Coming Soon: Robots in the Cockpit
Published on January 26th, 2015
In commercial aviation’s earlier days, the flight deck had a captain, copilot and a navigator. On longer flights, a second crew would be on board to take over once the original crew had reached its maximum hours. Going back even further in aviation history, nurses or other medical attendants were paid airline employees whose presence gave comfort to jittery passengers.
The copilot may soon be out of the picture |
Soon, the position of copilot may become another in the growing list of lost American jobs.
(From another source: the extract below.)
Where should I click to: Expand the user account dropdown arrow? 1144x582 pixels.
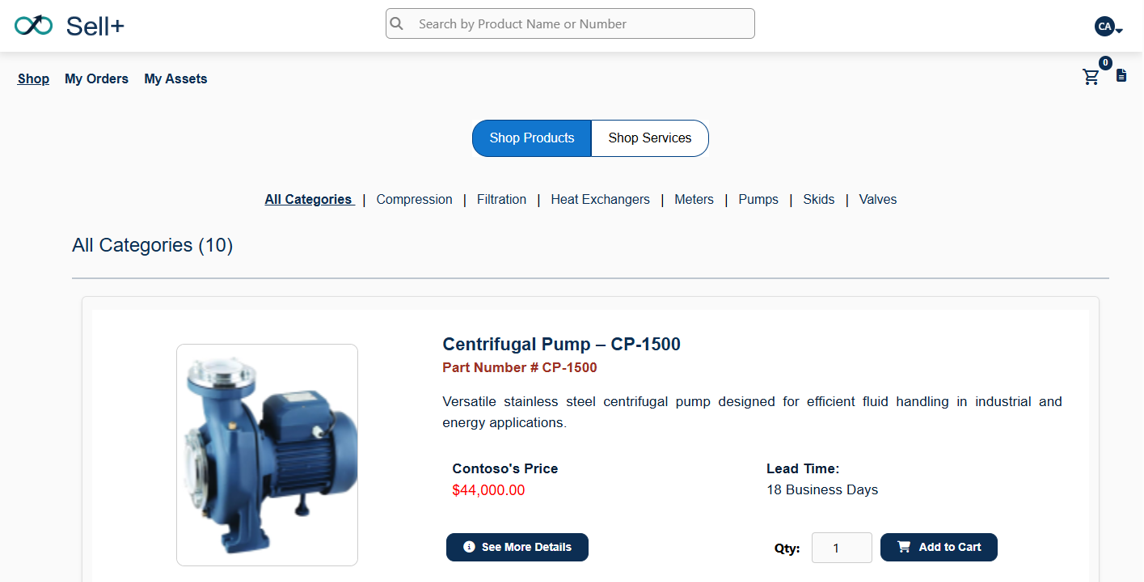coord(1120,31)
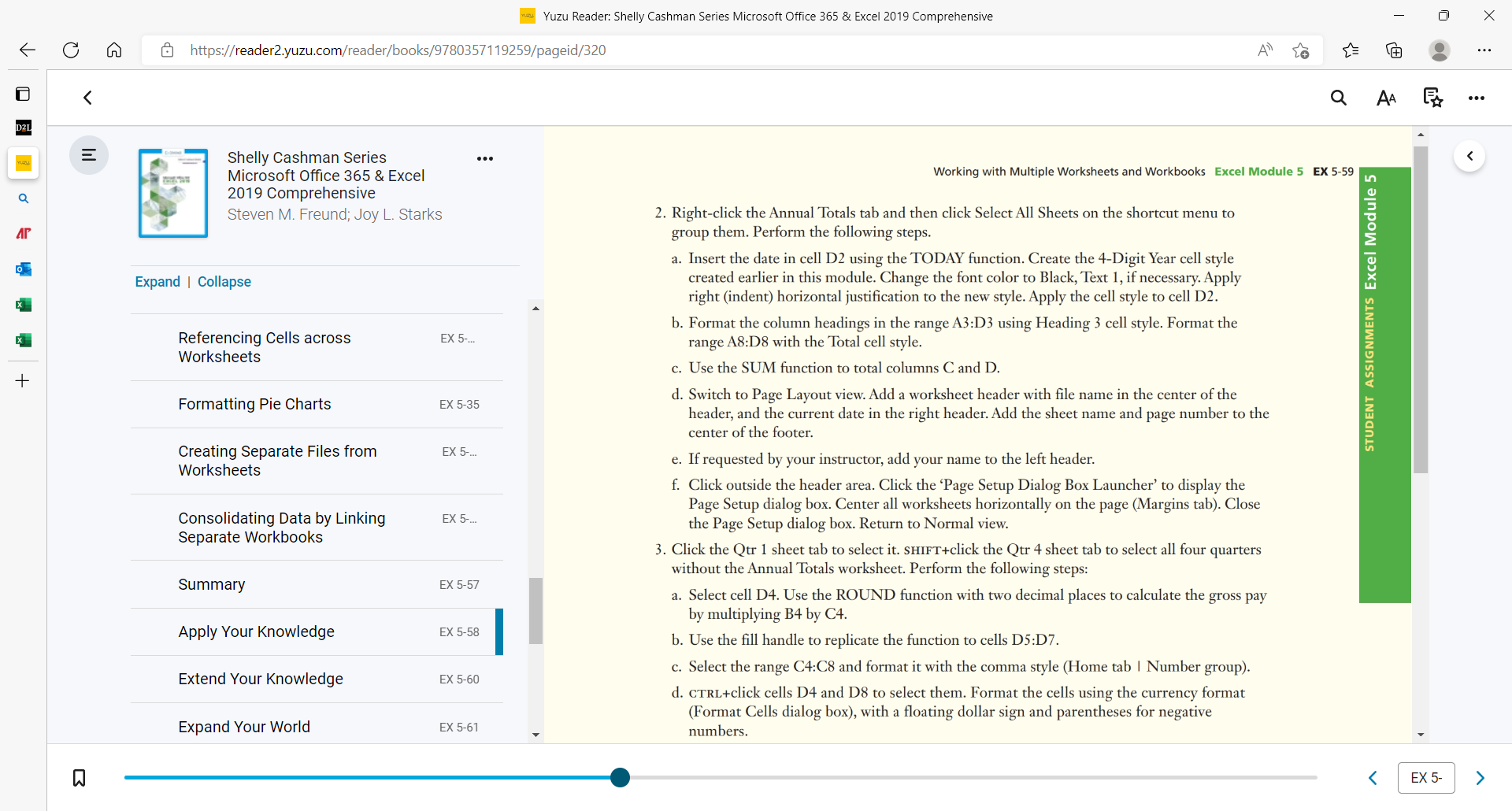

Aurora Flight Sciences recently was awarded a $6 million grant to develop an automated “cockpit assistant,” a robot who will help the pilot command the flight.
Jessica Duda, Aurora’s Aircrew Labor In-cockpit Automation System representative said, “The ability to reassign cockpit roles, allowing humans to perform tasks best suited to humans and automation to perform tasks best suited to automation, represents a potential paradigm shift compared to how flight operations are currently conducted.”
Maybe, but that’s one less working American. According to the Bureau of Labor Statistics, the median salary in 2012 for commercial pilots was $98,410, but the industry expects to hire 800 fewer professionals by 2022. Between robots and President Obama’s executive action that will put 5 million unlawful immigrants to work, little wonder that the American middle class is vanishing.